Why are oil traders stupid?

Posted on

Every few days, I now realise I need to check what the price of a barrel of Brent crude oil might be. This is this morning's six-month chart from the Financial Times.

Take a 5-year view, and this is what you get:

So what is happening here?

The current oil price is around $93 per barrel, which, as the chart shows, represents a marked decline from the peak seen in recent weeks. Yet again, it would seem that oil traders believe what Donald Trump has said. They seem to think that because he hinted that a deal on the Strait of Hormuz might now be available, everything will return to normal very soon.

Of course, as this chart reveals, they have thought this before. They did so in mid-April. They did so again in early May. Now they are repeating their folly, which is very hard to understand. The reality is that there is no agreement between the USA, Israel and Iran as yet, and the prospects of one appear to be highly unlikely.

Attacks from both sides in the Gulf took place last night.

Israel is continuing its offensive in Lebanon and says it has no intention of pulling back or declaring a ceasefire and withdrawing. It doin so is part of Iran's conditions.

Meanwhile, there are no agreements on sanctions and the unfreezing of assets, uranium and its destruction, or the unblocking of the Strait of Hormuz.

Nor, given the requirement that Israel agree to a deal, is Donald Trump in charge of any outcome, meaning that whatever he has to say is of little immediate consequence.

What is more, if an agreement is reached, there are years of repair work to be carried out before oil and gas can flow properly again, and, given the current state of the supply chain, market disruption will last for many more months, if not longer. Massively depleted oil stocks would also need to be replenished, and that in itself is going to cause continuing upward price pressure.

I have said it before, and I will no doubt say it again, but these supposedly rational market players are demonstrating they are anything but that. I have no desire for high oil prices, except to encourage the use of alternative energy sources, but to think that markets are now heading for a more stable state when all the evidence suggests to the contrary is absurd.

That is especially so when Trump is in a war in which he is completely out of his depth, meaning that things are very likely to get very much worse before they can get better, suggesting that today's oil price appears profoundly unsustainable.

This is not our consequence. Most worryingly, it. provides our cowardly politicians with an opportunity to continue their pretence that there is nothing that they need to do about this developing crisis, when the exact opposite is true, and they will fail us as a result.

** Data extract **
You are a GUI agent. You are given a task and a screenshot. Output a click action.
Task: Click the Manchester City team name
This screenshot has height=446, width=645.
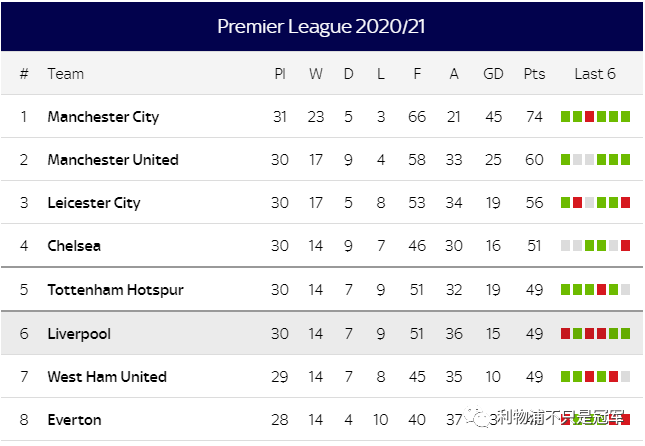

** Exercises **
a) Answer these about the post on oil traders:
(i) About how much is a barrel of oil at the moment?
(ii) At what two earlier times did oil traders think the same thing?
(iii) What would refilling the low oil stocks cause?
b) Copy the post on oil traders word for word, from "Attacks from both" to "little immediate consequence.".
The data is separate material from the post on oil traders.

** Task solutions **
a)
(i) Around $93 per barrel.
(ii) Mid-April and early May.
(iii) Continuing upward price pressure.

b)
Attacks from both sides in the Gulf took place last night.

Israel is continuing its offensive in Lebanon and says it has no intention of pulling back or declaring a ceasefire and withdrawing. It doin so is part of Iran's conditions.

Meanwhile, there are no agreements on sanctions and the unfreezing of assets, uranium and its destruction, or the unblocking of the Strait of Hormuz.

Nor, given the requirement that Israel agree to a deal, is Donald Trump in charge of any outcome, meaning that whatever he has to say is of little immediate consequence.